*** Opening DATASET ***

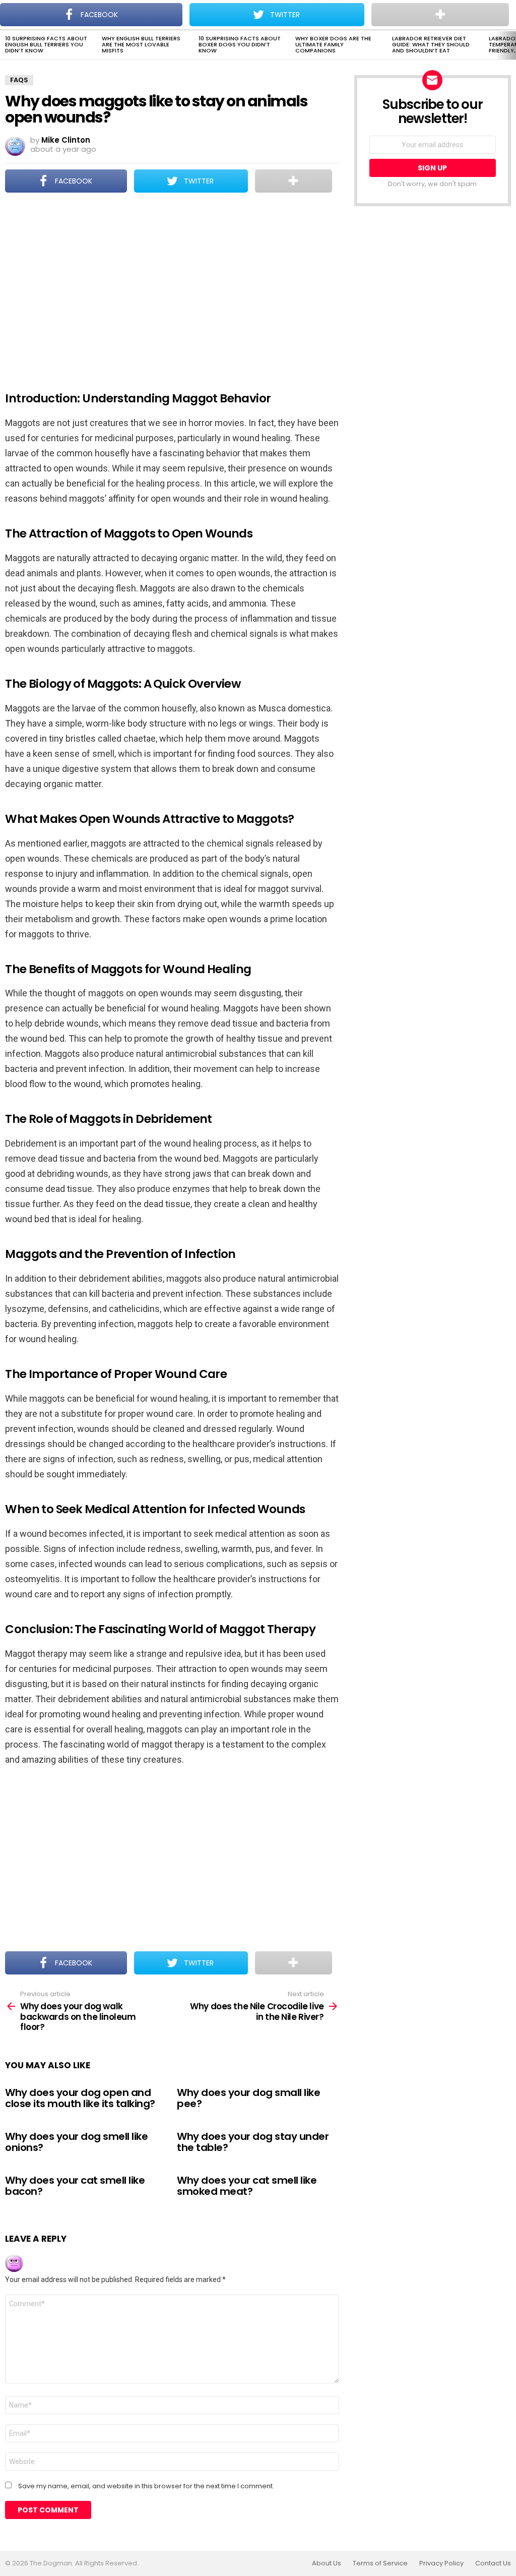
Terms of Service (380, 2563)
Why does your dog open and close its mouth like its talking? (80, 2098)
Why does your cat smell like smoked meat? (246, 2186)
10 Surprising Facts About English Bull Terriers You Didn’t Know (46, 44)
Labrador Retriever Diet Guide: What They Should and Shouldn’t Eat (431, 44)
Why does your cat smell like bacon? (75, 2186)
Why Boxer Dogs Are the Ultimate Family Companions (333, 44)
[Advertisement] (172, 285)
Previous (5, 45)
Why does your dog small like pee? (248, 2098)
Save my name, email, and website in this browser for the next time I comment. (146, 2486)
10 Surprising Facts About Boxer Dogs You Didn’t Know (240, 44)
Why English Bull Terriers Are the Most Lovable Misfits (141, 44)
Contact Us (493, 2563)
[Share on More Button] (293, 181)
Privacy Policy (441, 2563)
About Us (326, 2563)
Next (511, 45)
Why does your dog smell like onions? (76, 2142)
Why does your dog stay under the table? (253, 2142)
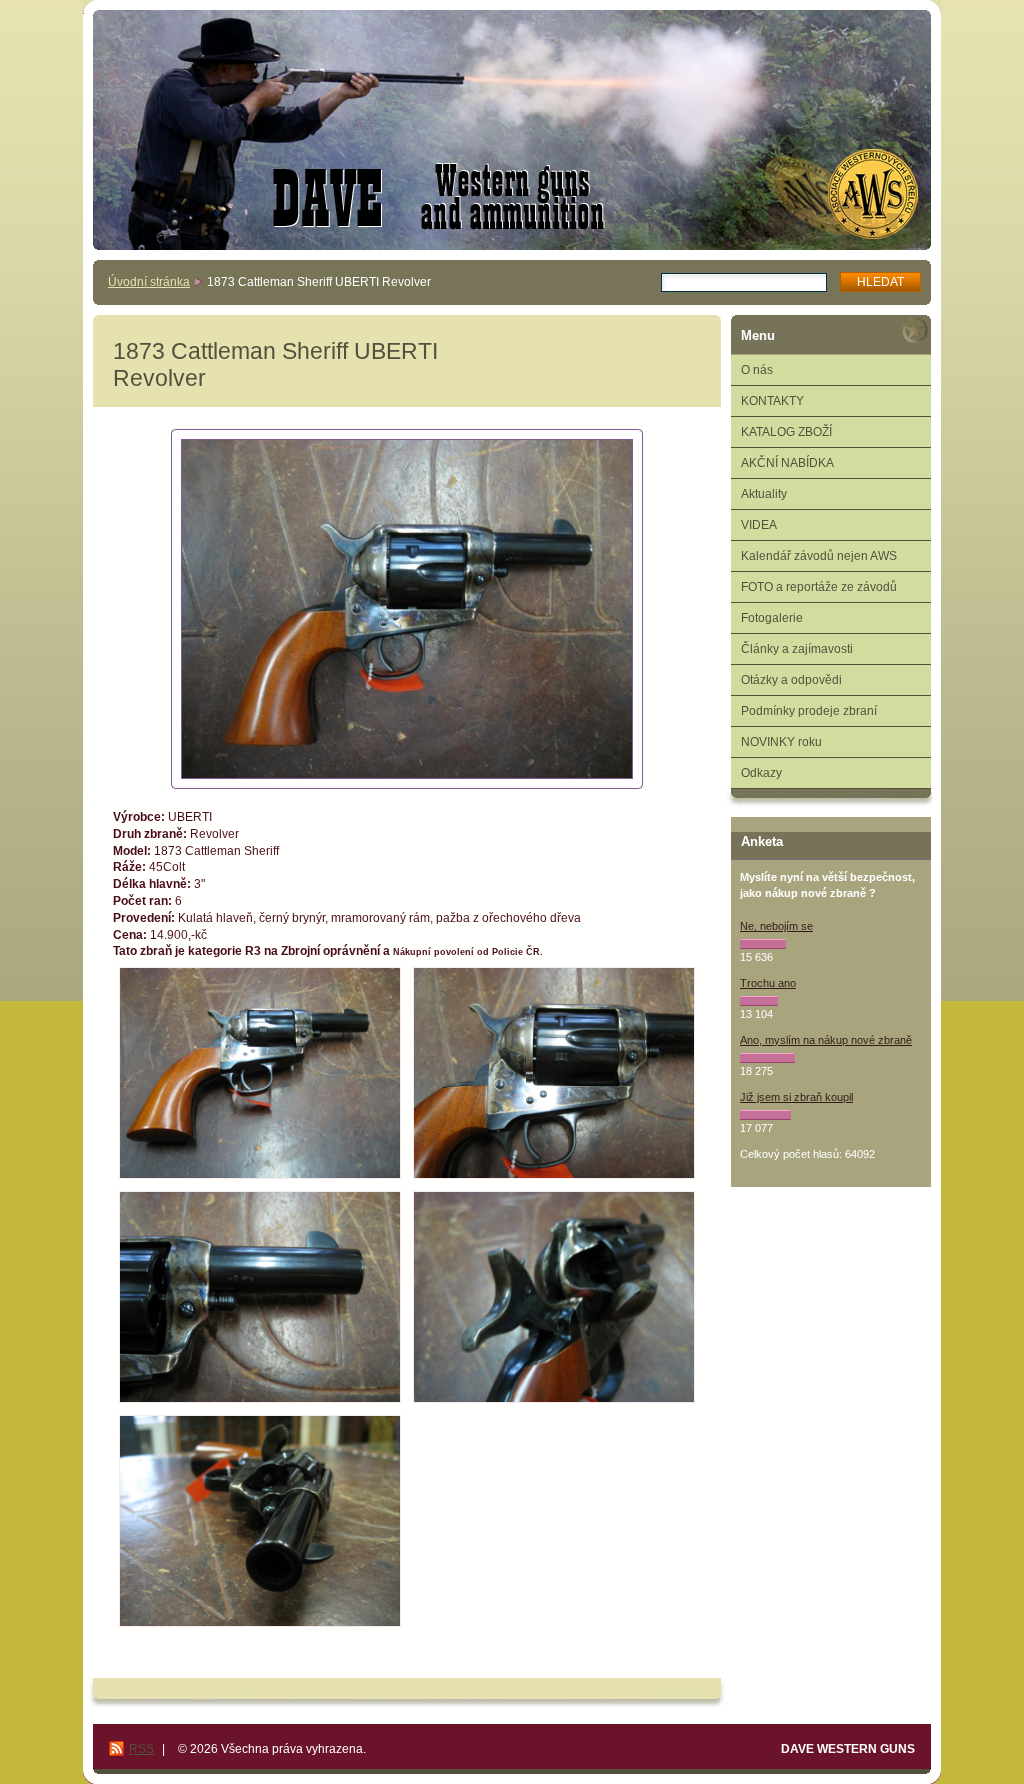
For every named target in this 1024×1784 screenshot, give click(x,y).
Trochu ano (768, 983)
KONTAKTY (772, 401)
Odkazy (761, 773)
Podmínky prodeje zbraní (809, 711)
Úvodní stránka (149, 282)
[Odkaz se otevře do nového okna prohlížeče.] (407, 609)
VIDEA (759, 525)
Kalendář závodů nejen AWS (819, 556)
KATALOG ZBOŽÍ (786, 432)
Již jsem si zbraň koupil (796, 1097)
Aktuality (764, 494)
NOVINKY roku (781, 742)
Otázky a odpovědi (791, 680)
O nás (757, 370)
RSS (141, 1749)
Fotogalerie (772, 618)
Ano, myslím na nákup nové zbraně (826, 1040)
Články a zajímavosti (797, 649)
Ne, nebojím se (776, 926)
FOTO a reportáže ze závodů (819, 587)
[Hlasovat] (763, 944)
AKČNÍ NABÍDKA (787, 463)
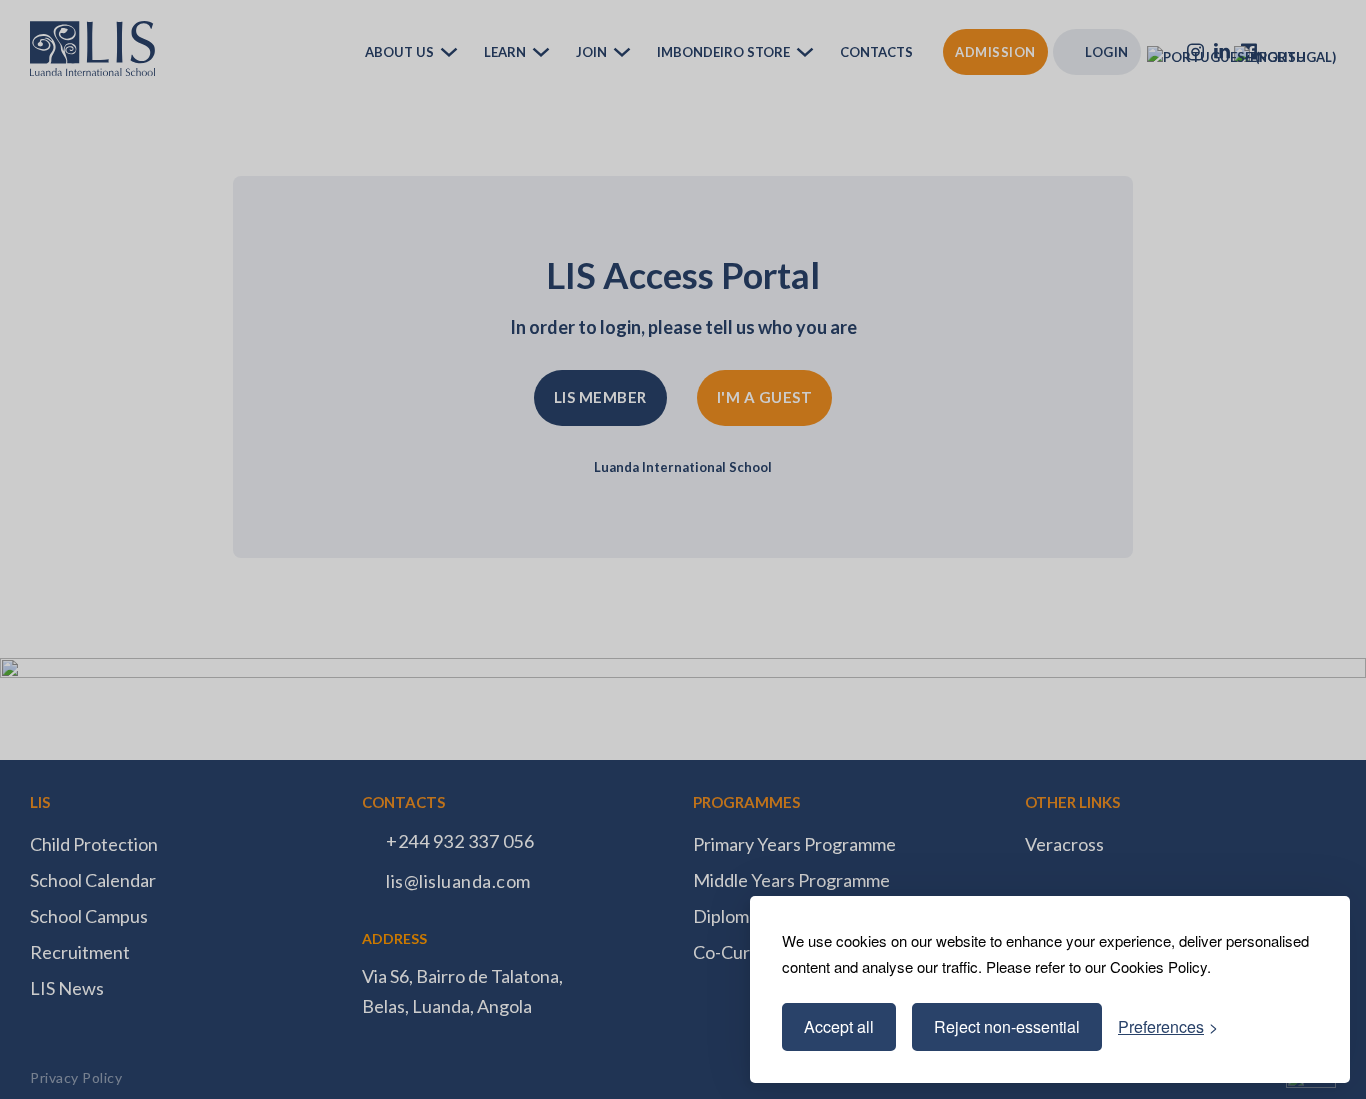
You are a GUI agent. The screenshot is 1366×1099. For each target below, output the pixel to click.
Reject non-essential (1007, 1026)
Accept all (839, 1026)
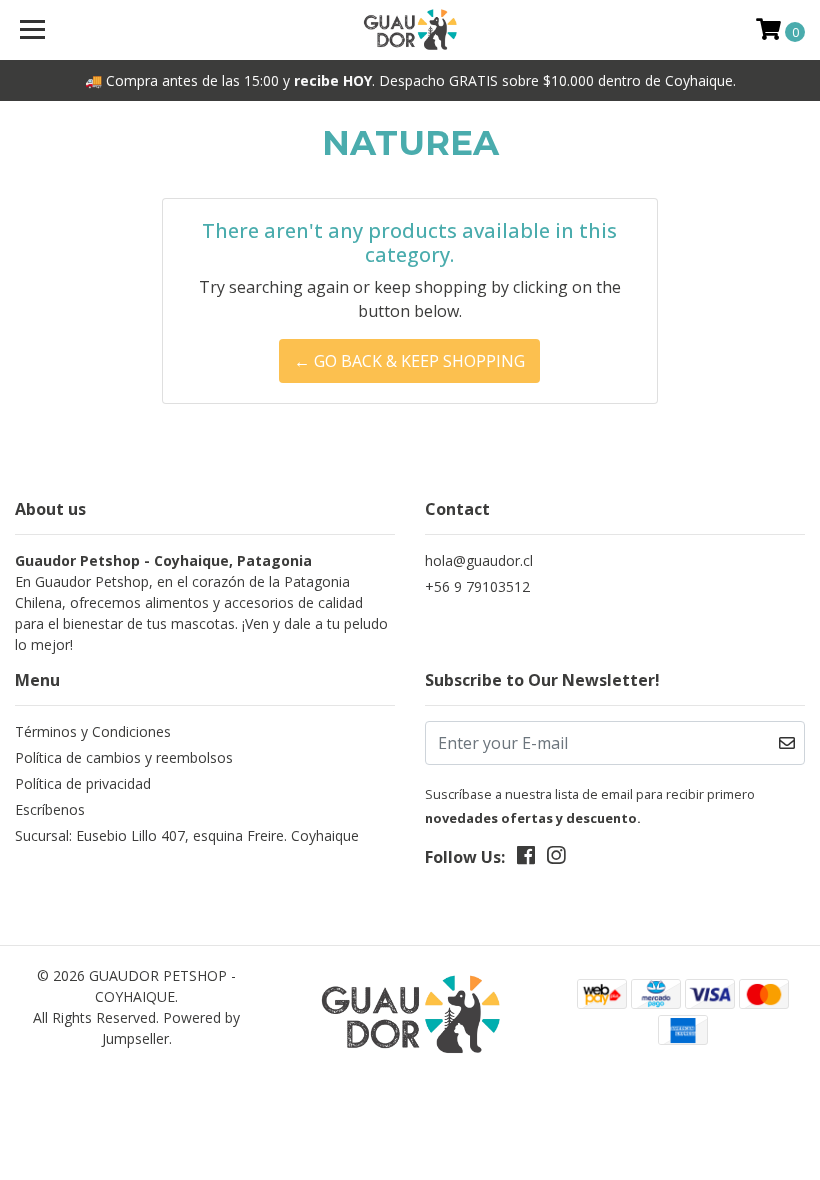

*** Closing DATASET ***

* TASK INSTRUCTIONS *
Repeat exactly the line containing "AKČNÍ NABÍDKA (787, 463)" and every line after it through the end of the records, and nothing else. Leave the pictures out.

* RESPONSE *
AKČNÍ NABÍDKA (787, 463)
You are a GUI agent. The screenshot is 1366×1099. For each target below, output the pixel to click.
Reject non-essential (1007, 1026)
Accept all (839, 1026)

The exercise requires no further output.